Hypersensitivity reactions to asparaginase may lead to:

  • Shortened asparaginase half-life11
  • Subtherapeutic asparaginase levels and reduced ability to deplete asparagine10,12,13
  • Potential interruptions in asparaginase treatment1,2,4

Impact of hypersensitivity on E. coli asparaginase activity10

Hypersensitivity related to asparaginase activity

Adapted from Zalewska-Szewczyk et al, 2007.

Study Design

In this clinical study, 47 standard- and medium-risk pediatric patients newly diagnosed with ALL received native E. coli asparaginase as part of the treatment protocol for a median of 30 months. Patients received 8 doses of asparaginase (5000 IU/m2) every 3 days during induction and 4 doses (10,000 IU/m2) on 4 specified days in the reinduction phase. Blood samples were collected immediately before the next dose of asparaginase and evaluated for anti-asparaginase antibodies using an enzyme-linked immunosorbent assay (ELISA).10

Note that native E. coli-derived asparaginase is no longer available in the US. However, this information is presented to illustrate the general principles regarding the potential impact of hypersensitivity reactions on asparaginase activity.

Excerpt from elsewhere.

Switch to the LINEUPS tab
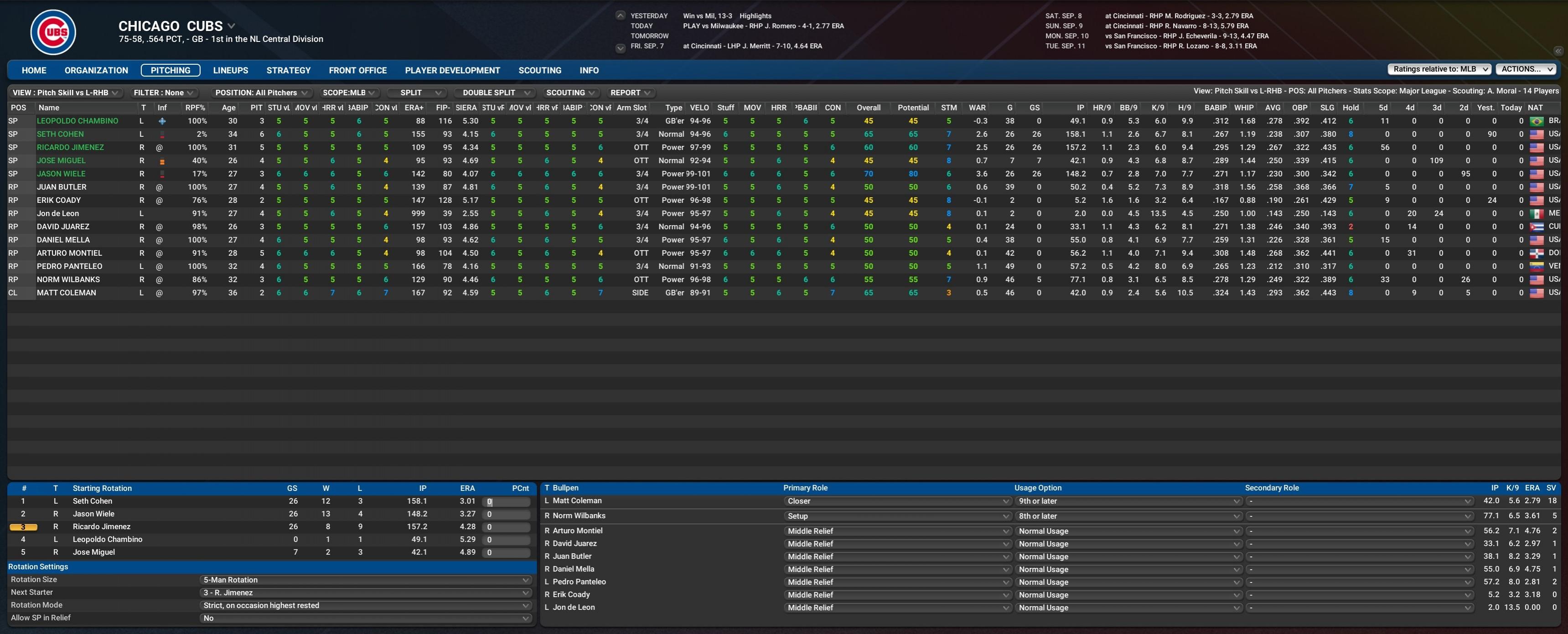1568x634 pixels. click(x=230, y=71)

ERWINAZE® (asparaginase Erwinia chrysanthemi) for intramuscular injection (IM) or intravenous infusion (IV), 10,000 International Units (IU)/vial, is indicated as a component of a multi-agent chemotherapeutic regimen for the treatment of patients with acute lymphoblastic leukemia (ALL) who have developed hypersensitivity to E. coli-derived asparaginase.


ERWINAZE is contraindicated in patients with a history of:

  • Serious hypersensitivity reactions to ERWINAZE, including anaphylaxis
  • Serious pancreatitis with prior L-asparaginase therapy
  • Serious thrombosis with prior L-asparaginase therapy
  • Serious hemorrhagic events with prior L-asparaginase therapy

Warnings and Precautions
Hypersensitivity Reactions
After the use of ERWINAZE in clinical trials, grade 3 and 4 hypersensitivity reactions have occurred in 5% of patients. Administer in a setting with resuscitation equipment and other agents necessary to treat anaphylaxis. If a serious hypersensitivity reaction occurs (including anaphylaxis), discontinue ERWINAZE and initiate appropriate therapy.

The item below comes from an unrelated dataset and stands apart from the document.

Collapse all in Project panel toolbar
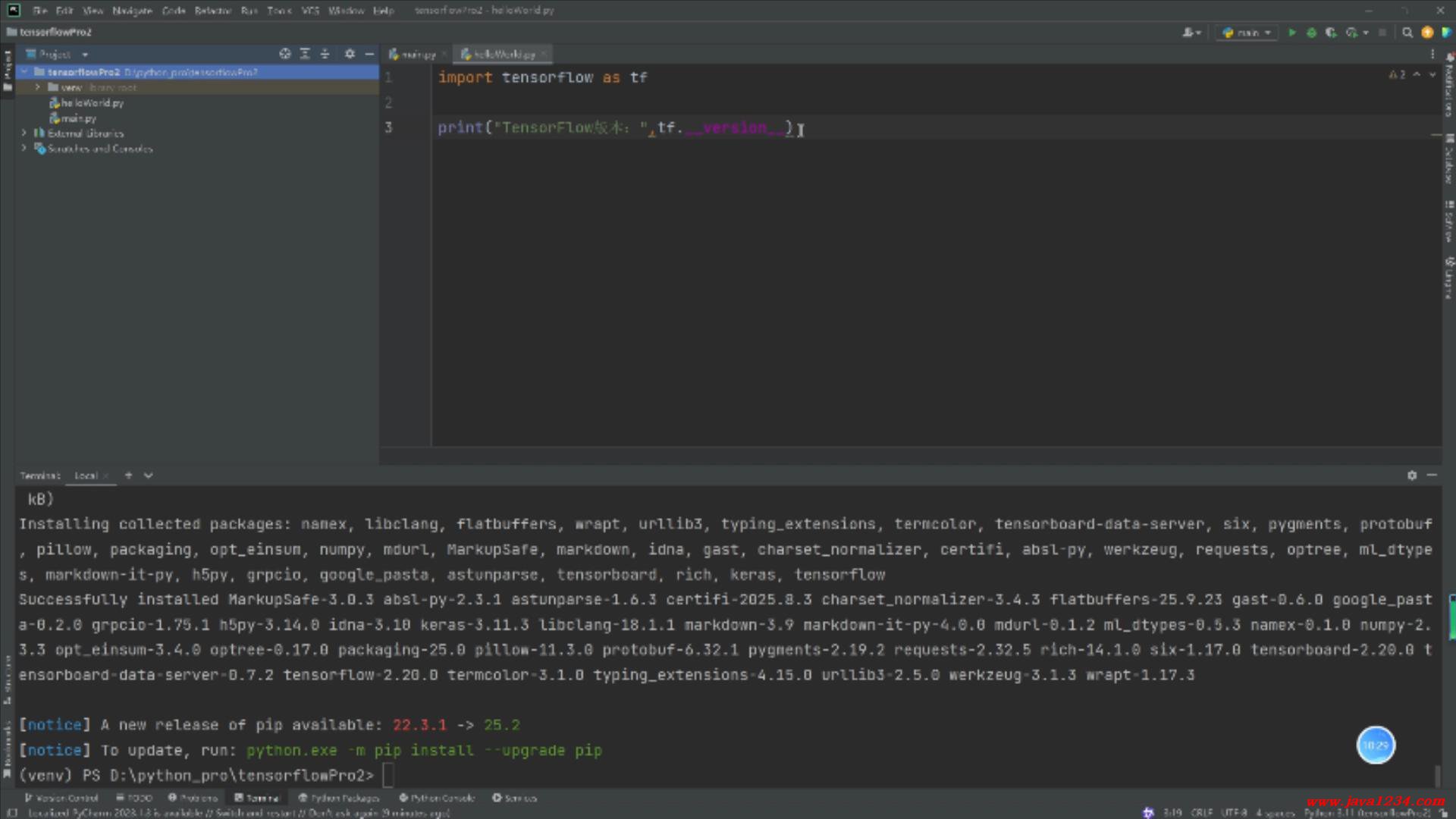The height and width of the screenshot is (819, 1456). [x=325, y=54]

In clinical trials, 4% of patients reported pancreatitis with ERWINAZE therapy. Discontinue ERWINAZE for severe or hemorrhagic pancreatitis manifested by abdominal pain >72 hours and amylase elevation ≥2.0 x ULN. In case of mild pancreatitis, hold ERWINAZE until the signs and symptoms subside and amylase levels return to normal. After resolution, ERWINAZE therapy may be resumed.

Glucose Intolerance
In clinical trials, 5% of patients reported glucose intolerance, which in some cases may be irreversible. Monitor glucose levels at baseline and periodically during treatment. Administer insulin therapy as necessary in patients with hyperglycemia.

Thrombosis and Hemorrhage
Serious thrombotic events, including sagittal sinus thrombosis, have been reported in both E. coli and Erwinia-derived L-asparaginase therapy. The following coagulation proteins were decreased in the majority of patients after a 2-week course of ERWINAZE by intramuscular administration: fibrinogen, protein C activity, protein S activity, and anti-thrombin III. Discontinue ERWINAZE for a thrombotic or hemorrhagic event until symptoms resolve; after resolution, ERWINAZE therapy may be resumed.

Most Common Adverse Reactions
The most common adverse reactions (incidence 1% or greater) with ERWINAZE treatment are systemic hypersensitivity, hyperglycemia, transaminases abnormal, fever, pancreatitis, local reactions, vomiting, nausea, thrombosis, hyperbilirubinemia, abdominal pain/discomfort, and diarrhea.